ZASTAJĘ CIĘ PORANKU…

Zastaję cię poranku już o tak wczesnej porze.

I jakże to: czy aby cię powitać miałbym

w ogóle nie kłaść się spać? Powinienem

cię wyglądać już – może – od… zmierzchu?

 

Miałbym czekać na ciebie, obserwować

– przez tę noc lipcową – jaśniejące niebo:

czy już się przemieniasz w brzask rozświtu,

czy jeszcze trwasz blaskiem wczorajszego dnia?

 

O jakiej to porze powinienem wstać

by cię w całej twej niepowtarzalności zastać?

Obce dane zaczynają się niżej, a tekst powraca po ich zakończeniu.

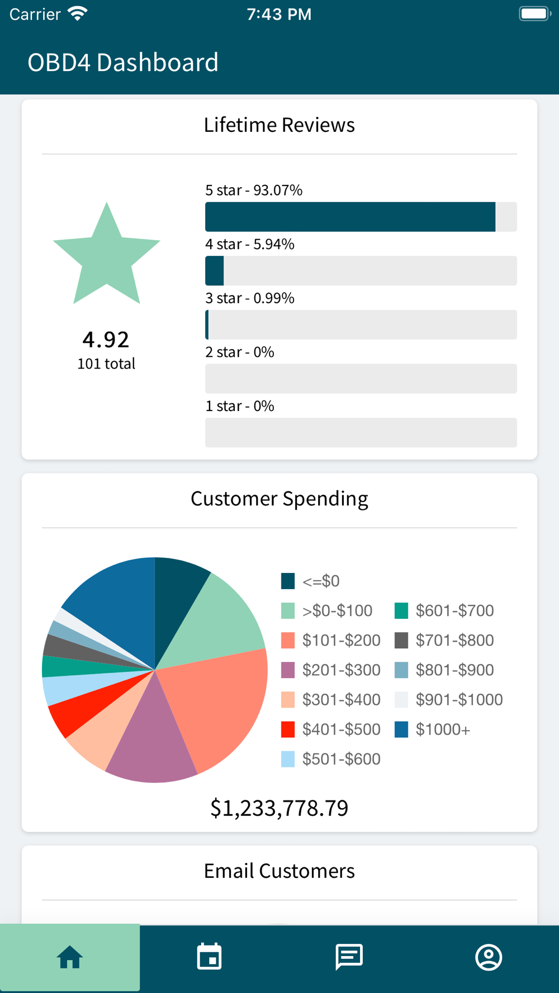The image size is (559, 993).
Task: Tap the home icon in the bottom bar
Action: (70, 957)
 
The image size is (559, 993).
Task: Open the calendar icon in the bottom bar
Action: (210, 957)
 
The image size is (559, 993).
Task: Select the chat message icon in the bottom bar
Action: (349, 957)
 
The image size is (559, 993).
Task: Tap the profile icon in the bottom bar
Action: (489, 957)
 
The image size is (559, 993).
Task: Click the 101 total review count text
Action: (106, 364)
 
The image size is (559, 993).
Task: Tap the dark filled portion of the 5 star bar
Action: (350, 217)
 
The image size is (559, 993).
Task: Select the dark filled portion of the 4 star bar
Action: (215, 271)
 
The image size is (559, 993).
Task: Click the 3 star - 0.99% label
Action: (250, 298)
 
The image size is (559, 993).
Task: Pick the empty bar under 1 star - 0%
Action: (361, 433)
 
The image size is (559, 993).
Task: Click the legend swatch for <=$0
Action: (288, 581)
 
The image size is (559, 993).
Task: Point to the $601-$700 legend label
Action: (454, 611)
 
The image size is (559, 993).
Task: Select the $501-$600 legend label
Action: (341, 760)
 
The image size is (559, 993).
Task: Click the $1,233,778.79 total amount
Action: (280, 808)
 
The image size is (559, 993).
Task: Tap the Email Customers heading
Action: (280, 871)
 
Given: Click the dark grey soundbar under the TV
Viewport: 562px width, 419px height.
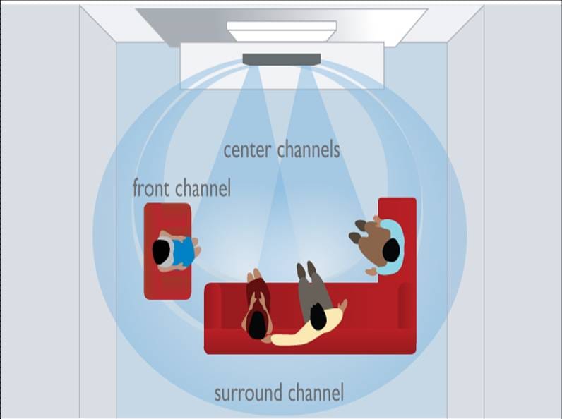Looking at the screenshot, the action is pyautogui.click(x=282, y=59).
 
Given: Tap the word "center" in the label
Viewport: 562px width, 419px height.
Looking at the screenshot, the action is pyautogui.click(x=247, y=150).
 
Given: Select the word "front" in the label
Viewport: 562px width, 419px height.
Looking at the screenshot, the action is pyautogui.click(x=151, y=188).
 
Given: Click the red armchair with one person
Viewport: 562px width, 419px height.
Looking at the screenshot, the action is pyautogui.click(x=167, y=251).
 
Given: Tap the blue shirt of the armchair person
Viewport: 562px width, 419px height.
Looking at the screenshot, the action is pyautogui.click(x=184, y=252).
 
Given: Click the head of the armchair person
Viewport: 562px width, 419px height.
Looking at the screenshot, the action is pyautogui.click(x=161, y=252).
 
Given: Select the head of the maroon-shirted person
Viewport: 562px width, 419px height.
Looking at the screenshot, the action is pyautogui.click(x=257, y=324).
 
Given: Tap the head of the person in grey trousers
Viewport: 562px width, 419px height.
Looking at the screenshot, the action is pyautogui.click(x=318, y=316).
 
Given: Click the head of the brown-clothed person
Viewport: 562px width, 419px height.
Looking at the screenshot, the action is pyautogui.click(x=391, y=250).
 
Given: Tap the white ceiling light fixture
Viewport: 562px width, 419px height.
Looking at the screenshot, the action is pyautogui.click(x=282, y=32).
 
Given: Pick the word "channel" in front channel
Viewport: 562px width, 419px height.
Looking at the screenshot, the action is pyautogui.click(x=203, y=188).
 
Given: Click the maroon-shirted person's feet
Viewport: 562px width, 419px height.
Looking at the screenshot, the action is pyautogui.click(x=256, y=274).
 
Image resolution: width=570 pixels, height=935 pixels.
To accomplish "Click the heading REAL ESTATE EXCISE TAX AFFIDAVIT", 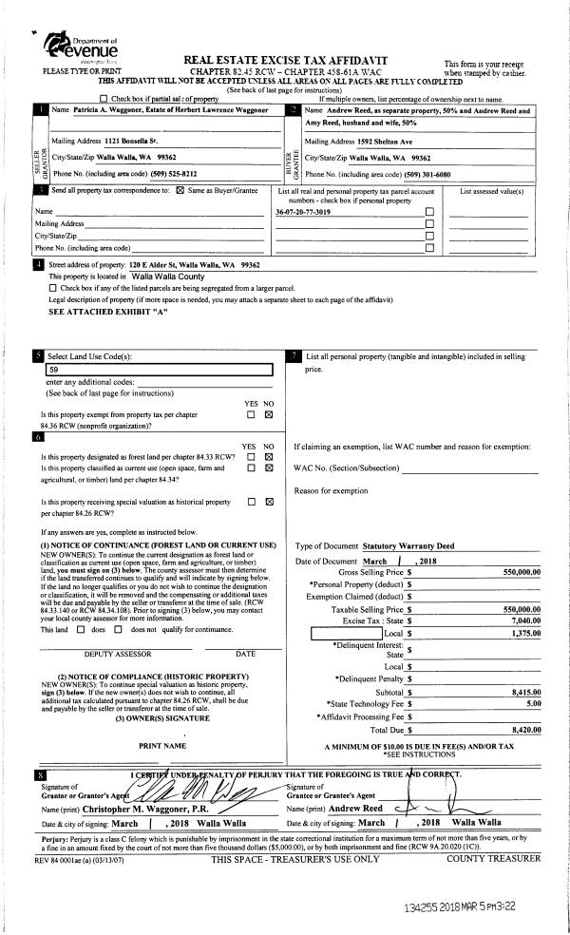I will point(284,60).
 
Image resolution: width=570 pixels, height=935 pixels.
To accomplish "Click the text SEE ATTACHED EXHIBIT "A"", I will point(95,311).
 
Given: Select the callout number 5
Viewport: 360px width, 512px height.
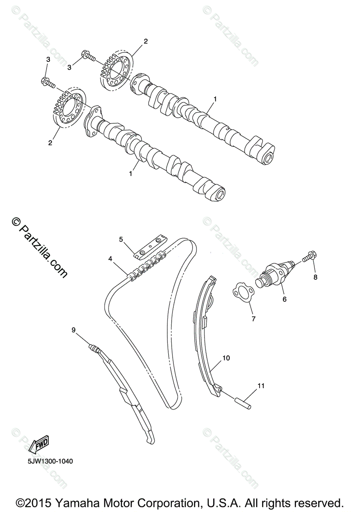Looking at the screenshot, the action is (x=121, y=239).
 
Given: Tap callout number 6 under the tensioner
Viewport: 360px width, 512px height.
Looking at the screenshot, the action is (x=284, y=299).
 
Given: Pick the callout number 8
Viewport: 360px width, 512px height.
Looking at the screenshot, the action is (x=316, y=277).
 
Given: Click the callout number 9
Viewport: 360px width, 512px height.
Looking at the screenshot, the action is (x=73, y=329).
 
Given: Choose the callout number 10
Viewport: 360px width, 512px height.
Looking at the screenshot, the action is (x=226, y=358).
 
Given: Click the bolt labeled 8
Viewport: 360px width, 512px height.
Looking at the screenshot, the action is (x=308, y=257).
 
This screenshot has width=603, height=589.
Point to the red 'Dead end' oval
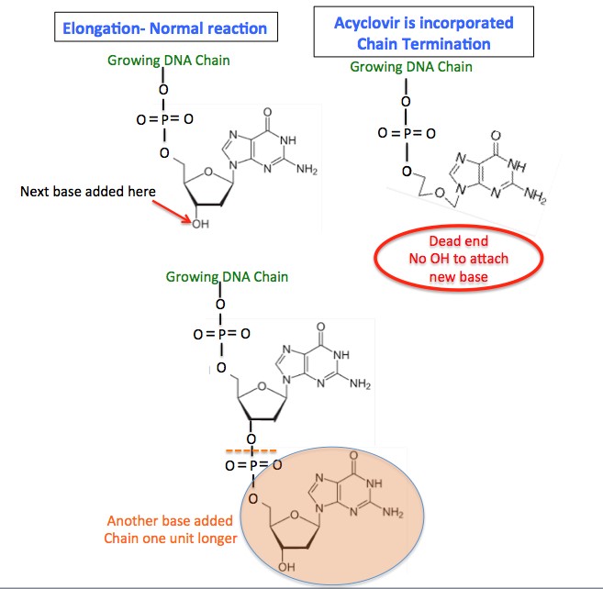point(456,260)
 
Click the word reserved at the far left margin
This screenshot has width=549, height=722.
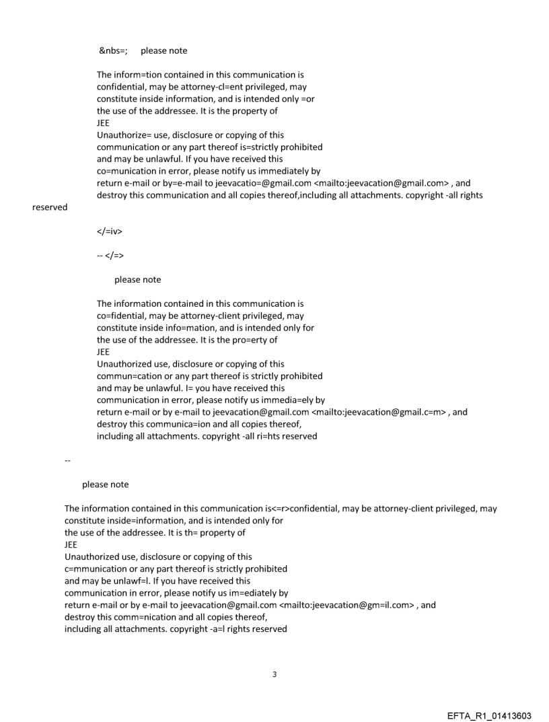coord(50,207)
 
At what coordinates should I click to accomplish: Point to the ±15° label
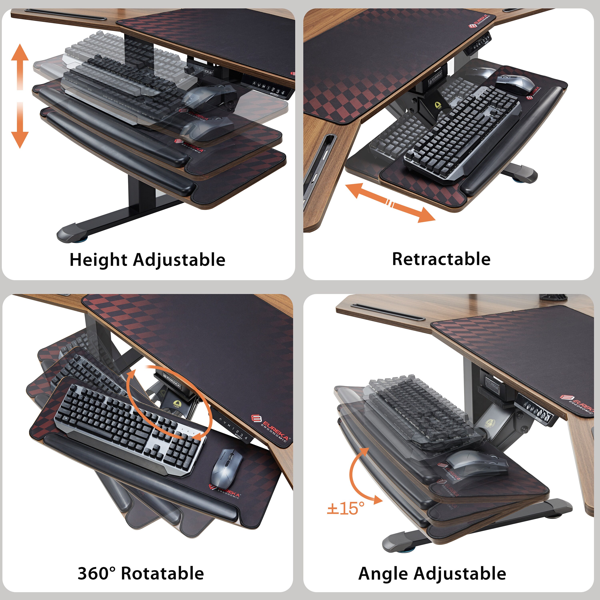click(345, 509)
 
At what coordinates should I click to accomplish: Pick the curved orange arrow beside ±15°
click(360, 477)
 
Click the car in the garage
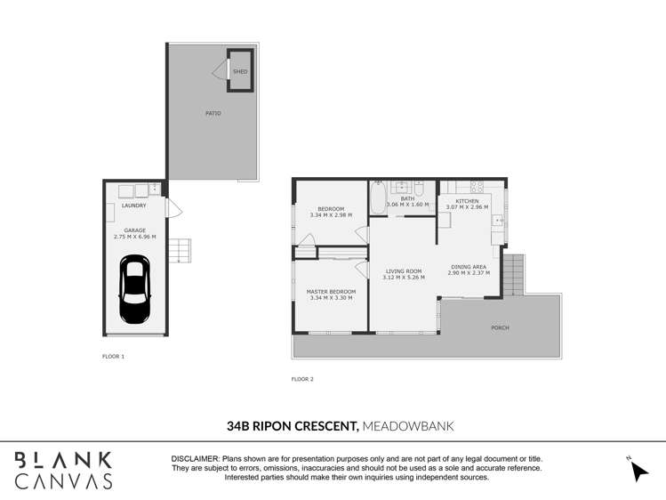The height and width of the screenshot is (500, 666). (135, 290)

I któraż chwila byłaby jak najbardziej sposobna

by doznać to, co ulotne, niemal niezauważalne:

 

jak z nocy wydobywasz – i jakim to sposobem?  –

pierwsze światła, kształty, cienie i przestrzenie,

które jeszcze – chwiejnie – niby w ciemności są

a już na rozświtującej powierzchni najnowszego dnia.

 

Warto było czekać, bo cud rozświtu odkrywasz

w mojej obecności. I czy chcesz mi w ten sposób

pokazać swoją nadzwyczajność a bezsilność moją?

Bo cóż ja innego mogę, niż podziwiać ciebie?

 

Tak, wiem zjawiłbyś się tutaj i tak niezależnie

od tego czy wstałbym wcześnie przywitać się z tobą.

A jednak to tylko ja – przemijający, nietrwały –

mogę zachwycać się tą ulotną, doskonałością twoją.